__Aim of the task__
Lines in the listing below that hold "from" are the ones to copy.

__Data for review__
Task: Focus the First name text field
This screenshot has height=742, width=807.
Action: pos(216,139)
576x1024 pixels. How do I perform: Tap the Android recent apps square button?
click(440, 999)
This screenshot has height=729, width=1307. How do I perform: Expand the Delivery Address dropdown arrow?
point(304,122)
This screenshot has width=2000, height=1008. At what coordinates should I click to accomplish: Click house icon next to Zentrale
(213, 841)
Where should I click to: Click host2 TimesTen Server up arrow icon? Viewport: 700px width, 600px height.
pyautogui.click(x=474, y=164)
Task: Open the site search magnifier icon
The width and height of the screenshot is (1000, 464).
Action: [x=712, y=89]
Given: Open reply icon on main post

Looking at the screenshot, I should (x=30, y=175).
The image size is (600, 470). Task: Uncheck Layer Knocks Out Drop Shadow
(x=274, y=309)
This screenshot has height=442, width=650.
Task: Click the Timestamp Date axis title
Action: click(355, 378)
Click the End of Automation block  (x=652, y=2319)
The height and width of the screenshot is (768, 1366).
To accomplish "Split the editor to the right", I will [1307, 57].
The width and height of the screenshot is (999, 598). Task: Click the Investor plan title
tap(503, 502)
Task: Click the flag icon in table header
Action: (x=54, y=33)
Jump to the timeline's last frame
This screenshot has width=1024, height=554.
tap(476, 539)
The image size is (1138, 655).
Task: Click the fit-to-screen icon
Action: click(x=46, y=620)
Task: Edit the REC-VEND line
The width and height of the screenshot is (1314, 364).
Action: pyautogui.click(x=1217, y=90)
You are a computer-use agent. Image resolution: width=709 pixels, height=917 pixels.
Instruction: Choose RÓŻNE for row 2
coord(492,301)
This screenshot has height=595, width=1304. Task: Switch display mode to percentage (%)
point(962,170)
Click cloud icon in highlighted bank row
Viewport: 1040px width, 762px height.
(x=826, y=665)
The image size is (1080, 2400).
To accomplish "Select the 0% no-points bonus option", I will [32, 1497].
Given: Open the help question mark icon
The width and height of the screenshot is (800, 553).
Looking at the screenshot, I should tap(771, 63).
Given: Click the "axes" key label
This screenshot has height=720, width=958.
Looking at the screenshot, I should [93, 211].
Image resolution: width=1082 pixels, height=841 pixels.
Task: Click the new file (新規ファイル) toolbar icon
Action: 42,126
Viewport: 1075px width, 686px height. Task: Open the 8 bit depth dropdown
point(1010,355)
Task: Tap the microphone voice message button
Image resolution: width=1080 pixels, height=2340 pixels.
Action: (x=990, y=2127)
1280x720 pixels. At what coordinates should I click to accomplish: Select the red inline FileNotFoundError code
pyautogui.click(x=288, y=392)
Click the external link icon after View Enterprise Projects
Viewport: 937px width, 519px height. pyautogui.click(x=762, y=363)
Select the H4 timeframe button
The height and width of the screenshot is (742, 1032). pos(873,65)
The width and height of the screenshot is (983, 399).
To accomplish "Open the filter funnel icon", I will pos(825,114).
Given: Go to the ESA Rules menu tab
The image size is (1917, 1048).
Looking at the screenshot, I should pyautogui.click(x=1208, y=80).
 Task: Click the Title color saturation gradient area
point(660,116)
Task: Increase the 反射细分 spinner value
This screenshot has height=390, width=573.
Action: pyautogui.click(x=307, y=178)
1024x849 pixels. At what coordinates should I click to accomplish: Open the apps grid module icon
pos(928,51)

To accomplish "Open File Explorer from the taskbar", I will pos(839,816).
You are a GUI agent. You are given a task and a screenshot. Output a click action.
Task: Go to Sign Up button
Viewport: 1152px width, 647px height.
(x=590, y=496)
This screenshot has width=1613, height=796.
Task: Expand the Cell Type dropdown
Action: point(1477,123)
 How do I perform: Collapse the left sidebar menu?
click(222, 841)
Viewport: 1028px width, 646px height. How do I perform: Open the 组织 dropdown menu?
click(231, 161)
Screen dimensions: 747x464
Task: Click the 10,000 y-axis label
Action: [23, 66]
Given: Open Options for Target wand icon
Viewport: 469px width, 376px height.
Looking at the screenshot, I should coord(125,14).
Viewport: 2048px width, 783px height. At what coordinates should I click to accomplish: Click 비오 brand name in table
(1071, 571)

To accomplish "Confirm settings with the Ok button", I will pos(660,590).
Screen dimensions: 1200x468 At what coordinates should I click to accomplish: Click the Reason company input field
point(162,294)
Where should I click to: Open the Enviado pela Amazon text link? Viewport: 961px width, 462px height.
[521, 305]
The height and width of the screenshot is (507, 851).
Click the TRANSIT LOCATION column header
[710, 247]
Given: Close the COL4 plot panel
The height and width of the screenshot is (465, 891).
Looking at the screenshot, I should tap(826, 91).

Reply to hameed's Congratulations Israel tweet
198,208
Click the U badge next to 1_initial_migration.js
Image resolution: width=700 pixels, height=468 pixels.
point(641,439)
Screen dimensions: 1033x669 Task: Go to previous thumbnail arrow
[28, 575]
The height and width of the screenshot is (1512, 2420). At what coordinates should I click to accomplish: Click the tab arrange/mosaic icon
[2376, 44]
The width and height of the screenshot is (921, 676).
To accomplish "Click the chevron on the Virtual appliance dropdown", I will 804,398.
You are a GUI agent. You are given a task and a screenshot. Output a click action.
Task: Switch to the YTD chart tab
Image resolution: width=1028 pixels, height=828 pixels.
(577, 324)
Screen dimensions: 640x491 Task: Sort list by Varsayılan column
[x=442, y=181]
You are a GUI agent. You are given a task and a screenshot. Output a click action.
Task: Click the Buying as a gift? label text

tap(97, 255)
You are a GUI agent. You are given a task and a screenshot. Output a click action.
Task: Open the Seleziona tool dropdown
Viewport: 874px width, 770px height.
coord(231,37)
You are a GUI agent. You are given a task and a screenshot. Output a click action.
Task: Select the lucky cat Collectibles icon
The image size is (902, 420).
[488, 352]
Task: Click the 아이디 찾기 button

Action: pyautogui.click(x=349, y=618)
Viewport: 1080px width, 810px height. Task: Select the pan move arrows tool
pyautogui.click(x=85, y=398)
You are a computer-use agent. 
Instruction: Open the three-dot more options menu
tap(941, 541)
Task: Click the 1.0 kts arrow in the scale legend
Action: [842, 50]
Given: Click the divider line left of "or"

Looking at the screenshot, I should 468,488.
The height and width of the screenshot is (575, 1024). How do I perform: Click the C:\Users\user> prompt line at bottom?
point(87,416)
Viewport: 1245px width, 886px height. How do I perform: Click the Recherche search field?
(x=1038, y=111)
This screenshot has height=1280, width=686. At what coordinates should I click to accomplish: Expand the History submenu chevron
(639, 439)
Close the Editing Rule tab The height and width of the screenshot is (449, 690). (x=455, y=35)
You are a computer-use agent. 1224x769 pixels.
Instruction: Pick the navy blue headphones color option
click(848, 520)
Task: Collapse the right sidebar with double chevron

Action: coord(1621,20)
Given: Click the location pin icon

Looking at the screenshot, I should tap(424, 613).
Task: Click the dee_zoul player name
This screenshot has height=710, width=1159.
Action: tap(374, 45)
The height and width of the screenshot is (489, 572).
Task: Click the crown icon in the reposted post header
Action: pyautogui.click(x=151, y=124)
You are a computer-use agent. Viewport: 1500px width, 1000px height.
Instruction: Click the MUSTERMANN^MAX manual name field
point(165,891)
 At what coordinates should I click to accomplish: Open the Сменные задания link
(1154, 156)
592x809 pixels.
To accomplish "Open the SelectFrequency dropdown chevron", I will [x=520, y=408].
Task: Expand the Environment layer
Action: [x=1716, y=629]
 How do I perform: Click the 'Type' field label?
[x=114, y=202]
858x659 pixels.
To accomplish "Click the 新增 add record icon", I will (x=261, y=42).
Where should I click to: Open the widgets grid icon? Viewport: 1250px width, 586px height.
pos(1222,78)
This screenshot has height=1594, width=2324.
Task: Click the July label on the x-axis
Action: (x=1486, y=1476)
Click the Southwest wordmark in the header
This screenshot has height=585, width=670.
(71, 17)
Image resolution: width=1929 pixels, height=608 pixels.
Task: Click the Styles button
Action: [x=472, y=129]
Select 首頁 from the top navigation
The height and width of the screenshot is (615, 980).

__Written answer__
To accomplish "Open File Explorer from the taskbar", I will pos(839,816).
Select 首頁 from the top navigation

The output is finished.